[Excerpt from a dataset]
'''

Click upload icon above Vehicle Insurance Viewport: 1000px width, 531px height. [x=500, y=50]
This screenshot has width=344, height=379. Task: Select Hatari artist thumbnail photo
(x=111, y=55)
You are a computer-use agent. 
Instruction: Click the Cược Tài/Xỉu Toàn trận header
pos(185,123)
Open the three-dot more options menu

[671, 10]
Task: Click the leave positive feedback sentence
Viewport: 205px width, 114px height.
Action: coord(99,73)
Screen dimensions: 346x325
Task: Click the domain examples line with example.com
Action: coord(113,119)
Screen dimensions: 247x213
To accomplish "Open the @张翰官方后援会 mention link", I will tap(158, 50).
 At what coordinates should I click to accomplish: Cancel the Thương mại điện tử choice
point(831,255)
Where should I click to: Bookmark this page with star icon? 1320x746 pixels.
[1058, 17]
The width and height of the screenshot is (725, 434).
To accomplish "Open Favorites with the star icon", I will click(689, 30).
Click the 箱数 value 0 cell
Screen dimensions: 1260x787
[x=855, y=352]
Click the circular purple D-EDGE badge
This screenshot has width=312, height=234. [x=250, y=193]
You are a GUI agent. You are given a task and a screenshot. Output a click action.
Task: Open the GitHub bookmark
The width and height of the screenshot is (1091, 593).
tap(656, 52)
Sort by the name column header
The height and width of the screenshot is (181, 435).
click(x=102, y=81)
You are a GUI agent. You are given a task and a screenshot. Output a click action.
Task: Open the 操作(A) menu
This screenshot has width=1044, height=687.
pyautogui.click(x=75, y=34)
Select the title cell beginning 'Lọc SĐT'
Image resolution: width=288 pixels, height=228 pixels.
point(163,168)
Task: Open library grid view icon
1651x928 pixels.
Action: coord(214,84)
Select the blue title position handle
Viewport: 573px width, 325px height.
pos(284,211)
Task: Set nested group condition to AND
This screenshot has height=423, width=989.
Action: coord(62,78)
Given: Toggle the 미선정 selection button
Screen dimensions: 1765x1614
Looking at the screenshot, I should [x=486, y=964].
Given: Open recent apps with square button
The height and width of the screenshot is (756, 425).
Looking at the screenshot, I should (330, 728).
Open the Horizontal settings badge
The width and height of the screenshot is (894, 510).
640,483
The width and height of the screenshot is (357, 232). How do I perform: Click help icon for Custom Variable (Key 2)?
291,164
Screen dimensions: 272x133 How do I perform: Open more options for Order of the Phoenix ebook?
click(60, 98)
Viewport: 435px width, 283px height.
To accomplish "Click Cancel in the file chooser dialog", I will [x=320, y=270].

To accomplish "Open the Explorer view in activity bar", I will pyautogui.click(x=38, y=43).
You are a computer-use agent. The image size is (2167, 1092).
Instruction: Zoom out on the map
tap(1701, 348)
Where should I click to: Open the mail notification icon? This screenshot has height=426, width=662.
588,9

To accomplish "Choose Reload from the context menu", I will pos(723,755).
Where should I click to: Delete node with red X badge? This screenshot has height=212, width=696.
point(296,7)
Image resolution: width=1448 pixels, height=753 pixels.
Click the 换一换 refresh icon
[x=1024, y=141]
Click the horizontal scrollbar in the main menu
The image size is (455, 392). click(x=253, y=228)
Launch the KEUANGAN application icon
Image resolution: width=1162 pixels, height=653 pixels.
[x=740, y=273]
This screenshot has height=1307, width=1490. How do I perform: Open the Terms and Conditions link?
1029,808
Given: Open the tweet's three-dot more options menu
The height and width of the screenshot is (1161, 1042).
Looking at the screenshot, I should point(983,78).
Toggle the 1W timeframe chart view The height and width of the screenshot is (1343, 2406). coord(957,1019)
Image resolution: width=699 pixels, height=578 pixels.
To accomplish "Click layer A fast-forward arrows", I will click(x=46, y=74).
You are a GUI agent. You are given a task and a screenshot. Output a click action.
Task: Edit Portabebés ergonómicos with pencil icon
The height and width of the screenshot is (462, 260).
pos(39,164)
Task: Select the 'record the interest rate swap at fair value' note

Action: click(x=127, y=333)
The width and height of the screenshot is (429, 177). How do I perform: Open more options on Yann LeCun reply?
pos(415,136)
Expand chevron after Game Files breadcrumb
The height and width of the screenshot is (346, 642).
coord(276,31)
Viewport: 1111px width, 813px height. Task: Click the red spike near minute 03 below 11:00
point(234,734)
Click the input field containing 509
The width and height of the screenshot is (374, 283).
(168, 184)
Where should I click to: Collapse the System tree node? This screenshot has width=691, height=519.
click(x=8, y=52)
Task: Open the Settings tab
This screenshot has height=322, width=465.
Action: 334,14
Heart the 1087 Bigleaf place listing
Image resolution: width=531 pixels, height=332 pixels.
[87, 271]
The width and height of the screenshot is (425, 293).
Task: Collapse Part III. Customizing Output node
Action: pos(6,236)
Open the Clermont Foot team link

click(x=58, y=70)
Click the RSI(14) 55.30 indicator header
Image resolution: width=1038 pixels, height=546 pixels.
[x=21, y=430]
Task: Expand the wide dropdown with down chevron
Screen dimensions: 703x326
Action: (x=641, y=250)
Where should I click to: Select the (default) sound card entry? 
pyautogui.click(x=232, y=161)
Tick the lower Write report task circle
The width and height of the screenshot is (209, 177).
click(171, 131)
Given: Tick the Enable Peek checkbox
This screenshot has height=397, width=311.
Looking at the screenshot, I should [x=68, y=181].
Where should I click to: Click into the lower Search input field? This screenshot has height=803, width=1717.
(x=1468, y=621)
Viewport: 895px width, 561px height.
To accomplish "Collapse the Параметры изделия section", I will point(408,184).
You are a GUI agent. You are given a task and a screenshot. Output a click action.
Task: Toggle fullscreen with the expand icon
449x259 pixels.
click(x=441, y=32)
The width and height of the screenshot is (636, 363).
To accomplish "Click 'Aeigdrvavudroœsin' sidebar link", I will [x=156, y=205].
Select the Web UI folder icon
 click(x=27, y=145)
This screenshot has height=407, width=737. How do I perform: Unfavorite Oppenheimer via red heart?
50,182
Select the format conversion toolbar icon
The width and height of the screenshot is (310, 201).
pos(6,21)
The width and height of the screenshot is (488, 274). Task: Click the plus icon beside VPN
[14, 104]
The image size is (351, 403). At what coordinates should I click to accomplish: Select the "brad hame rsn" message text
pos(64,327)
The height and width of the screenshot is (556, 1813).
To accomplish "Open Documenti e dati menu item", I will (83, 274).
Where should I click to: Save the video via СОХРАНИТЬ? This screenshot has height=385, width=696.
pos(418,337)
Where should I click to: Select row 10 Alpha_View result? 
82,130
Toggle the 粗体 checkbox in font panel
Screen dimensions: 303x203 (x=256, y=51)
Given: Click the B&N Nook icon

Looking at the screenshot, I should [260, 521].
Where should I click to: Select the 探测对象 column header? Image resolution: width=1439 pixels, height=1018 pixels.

'''

> **Exercise requirements**
Could you rewrite all of the records above as a Markdown table with the columns "No." and "Line", giving each non-blank line its own numbered row and leaving out blank lines?

> **Reply**
| No. | Line |
|---|---|
| 1 | Click upload icon above Vehicle Insurance Viewport: 1000px width, 531px height. [x=500, y=50] |
| 2 | This screenshot has width=344, height=379. Task: Select Hatari artist thumbnail photo |
| 3 | (x=111, y=55) |
| 4 | You are a computer-use agent.  |
| 5 | Instruction: Click the Cược Tài/Xỉu Toàn trận header |
| 6 | pos(185,123) |
| 7 | Open the three-dot more options menu |
| 8 | [671, 10] |
| 9 | Task: Click the leave positive feedback sentence |
| 10 | Viewport: 205px width, 114px height. |
| 11 | Action: coord(99,73) |
| 12 | Screen dimensions: 346x325 |
| 13 | Task: Click the domain examples line with example.com |
| 14 | Action: coord(113,119) |
| 15 | Screen dimensions: 247x213 |
| 16 | To accomplish "Open the @张翰官方后援会 mention link", I will tap(158, 50). |
| 17 |  At what coordinates should I click to accomplish: Cancel the Thương mại điện tử choice |
| 18 | point(831,255) |
| 19 | Where should I click to: Bookmark this page with star icon? 1320x746 pixels. |
| 20 | [1058, 17] |
| 21 | The width and height of the screenshot is (725, 434). |
| 22 | To accomplish "Open Favorites with the star icon", I will click(689, 30). |
| 23 | Click the 箱数 value 0 cell |
| 24 | Screen dimensions: 1260x787 |
| 25 | [x=855, y=352] |
| 26 | Click the circular purple D-EDGE badge |
| 27 | This screenshot has width=312, height=234. [x=250, y=193] |
| 28 | You are a GUI agent. You are given a task and a screenshot. Output a click action. |
| 29 | Task: Open the GitHub bookmark |
| 30 | The width and height of the screenshot is (1091, 593). |
| 31 | tap(656, 52) |
| 32 | Sort by the name column header |
| 33 | The height and width of the screenshot is (181, 435). |
| 34 | click(x=102, y=81) |
| 35 | You are a GUI agent. You are given a task and a screenshot. Output a click action. |
| 36 | Task: Open the 操作(A) menu |
| 37 | This screenshot has width=1044, height=687. |
| 38 | pyautogui.click(x=75, y=34) |
| 39 | Select the title cell beginning 'Lọc SĐT' |
| 40 | Image resolution: width=288 pixels, height=228 pixels. |
| 41 | point(163,168) |
| 42 | Task: Open library grid view icon |
| 43 | 1651x928 pixels. |
| 44 | Action: coord(214,84) |
| 45 | Select the blue title position handle |
| 46 | Viewport: 573px width, 325px height. |
| 47 | pos(284,211) |
| 48 | Task: Set nested group condition to AND |
| 49 | This screenshot has height=423, width=989. |
| 50 | Action: coord(62,78) |
| 51 | Given: Toggle the 미선정 selection button |
| 52 | Screen dimensions: 1765x1614 |
| 53 | Looking at the screenshot, I should [x=486, y=964]. |
| 54 | Given: Open recent apps with square button |
| 55 | The height and width of the screenshot is (756, 425). |
| 56 | Looking at the screenshot, I should (330, 728). |
| 57 | Open the Horizontal settings badge |
| 58 | The width and height of the screenshot is (894, 510). |
| 59 | 640,483 |
| 60 | The width and height of the screenshot is (357, 232). How do I perform: Click help icon for Custom Variable (Key 2)? |
| 61 | 291,164 |
| 62 | Screen dimensions: 272x133 How do I perform: Open more options for Order of the Phoenix ebook? |
| 63 | click(60, 98) |
| 64 | Viewport: 435px width, 283px height. |
| 65 | To accomplish "Click Cancel in the file chooser dialog", I will [x=320, y=270]. |
| 66 | To accomplish "Open the Explorer view in activity bar", I will pyautogui.click(x=38, y=43). |
| 67 | You are a computer-use agent. The image size is (2167, 1092). |
| 68 | Instruction: Zoom out on the map |
| 69 | tap(1701, 348) |
| 70 | Where should I click to: Open the mail notification icon? This screenshot has height=426, width=662. |
| 71 | 588,9 |
| 72 | To accomplish "Choose Reload from the context menu", I will pos(723,755). |
| 73 | Where should I click to: Delete node with red X badge? This screenshot has height=212, width=696. |
| 74 | point(296,7) |
| 75 | Image resolution: width=1448 pixels, height=753 pixels. |
| 76 | Click the 换一换 refresh icon |
| 77 | [x=1024, y=141] |
| 78 | Click the horizontal scrollbar in the main menu |
| 79 | The image size is (455, 392). click(x=253, y=228) |
| 80 | Launch the KEUANGAN application icon |
| 81 | Image resolution: width=1162 pixels, height=653 pixels. |
| 82 | [x=740, y=273] |
| 83 | This screenshot has height=1307, width=1490. How do I perform: Open the Terms and Conditions link? |
| 84 | 1029,808 |
| 85 | Given: Open the tweet's three-dot more options menu |
| 86 | The height and width of the screenshot is (1161, 1042). |
| 87 | Looking at the screenshot, I should point(983,78). |
| 88 | Toggle the 1W timeframe chart view The height and width of the screenshot is (1343, 2406). coord(957,1019) |
| 89 | Image resolution: width=699 pixels, height=578 pixels. |
| 90 | To accomplish "Click layer A fast-forward arrows", I will click(x=46, y=74). |
| 91 | You are a GUI agent. You are given a task and a screenshot. Output a click action. |
| 92 | Task: Edit Portabebés ergonómicos with pencil icon |
| 93 | The height and width of the screenshot is (462, 260). |
| 94 | pos(39,164) |
| 95 | Task: Select the 'record the interest rate swap at fair value' note |
| 96 | Action: click(x=127, y=333) |
| 97 | The width and height of the screenshot is (429, 177). How do I perform: Open more options on Yann LeCun reply? |
| 98 | pos(415,136) |
| 99 | Expand chevron after Game Files breadcrumb |
| 100 | The height and width of the screenshot is (346, 642). |
| 101 | coord(276,31) |
| 102 | Viewport: 1111px width, 813px height. Task: Click the red spike near minute 03 below 11:00 |
| 103 | point(234,734) |
| 104 | Click the input field containing 509 |
| 105 | The width and height of the screenshot is (374, 283). |
| 106 | (168, 184) |
| 107 | Where should I click to: Collapse the System tree node? This screenshot has width=691, height=519. |
| 108 | click(x=8, y=52) |
| 109 | Task: Open the Settings tab |
| 110 | This screenshot has height=322, width=465. |
| 111 | Action: 334,14 |
| 112 | Heart the 1087 Bigleaf place listing |
| 113 | Image resolution: width=531 pixels, height=332 pixels. |
| 114 | [87, 271] |
| 115 | The width and height of the screenshot is (425, 293). |
| 116 | Task: Collapse Part III. Customizing Output node |
| 117 | Action: pos(6,236) |
| 118 | Open the Clermont Foot team link |
| 119 | click(x=58, y=70) |
| 120 | Click the RSI(14) 55.30 indicator header |
| 121 | Image resolution: width=1038 pixels, height=546 pixels. |
| 122 | [x=21, y=430] |
| 123 | Task: Expand the wide dropdown with down chevron |
| 124 | Screen dimensions: 703x326 |
| 125 | Action: (x=641, y=250) |
| 126 | Where should I click to: Select the (default) sound card entry?  |
| 127 | pyautogui.click(x=232, y=161) |
| 128 | Tick the lower Write report task circle |
| 129 | The width and height of the screenshot is (209, 177). |
| 130 | click(171, 131) |
| 131 | Given: Tick the Enable Peek checkbox |
| 132 | This screenshot has height=397, width=311. |
| 133 | Looking at the screenshot, I should [x=68, y=181]. |
| 134 | Where should I click to: Click into the lower Search input field? This screenshot has height=803, width=1717. |
| 135 | (x=1468, y=621) |
| 136 | Viewport: 895px width, 561px height. |
| 137 | To accomplish "Collapse the Параметры изделия section", I will point(408,184). |
| 138 | You are a GUI agent. You are given a task and a screenshot. Output a click action. |
| 139 | Task: Toggle fullscreen with the expand icon |
| 140 | 449x259 pixels. |
| 141 | click(x=441, y=32) |
| 142 | The width and height of the screenshot is (636, 363). |
| 143 | To accomplish "Click 'Aeigdrvavudroœsin' sidebar link", I will [x=156, y=205]. |
| 144 | Select the Web UI folder icon |
| 145 |  click(x=27, y=145) |
| 146 | This screenshot has height=407, width=737. How do I perform: Unfavorite Oppenheimer via red heart? |
| 147 | 50,182 |
| 148 | Select the format conversion toolbar icon |
| 149 | The width and height of the screenshot is (310, 201). |
| 150 | pos(6,21) |
| 151 | The width and height of the screenshot is (488, 274). Task: Click the plus icon beside VPN |
| 152 | [14, 104] |
| 153 | The image size is (351, 403). At what coordinates should I click to accomplish: Select the "brad hame rsn" message text |
| 154 | pos(64,327) |
| 155 | The height and width of the screenshot is (556, 1813). |
| 156 | To accomplish "Open Documenti e dati menu item", I will (83, 274). |
| 157 | Where should I click to: Save the video via СОХРАНИТЬ? This screenshot has height=385, width=696. |
| 158 | pos(418,337) |
| 159 | Where should I click to: Select row 10 Alpha_View result?  |
| 160 | 82,130 |
| 161 | Toggle the 粗体 checkbox in font panel |
| 162 | Screen dimensions: 303x203 (x=256, y=51) |
| 163 | Given: Click the B&N Nook icon |
| 164 | Looking at the screenshot, I should [260, 521]. |
| 165 | Where should I click to: Select the 探测对象 column header? Image resolution: width=1439 pixels, height=1018 pixels. |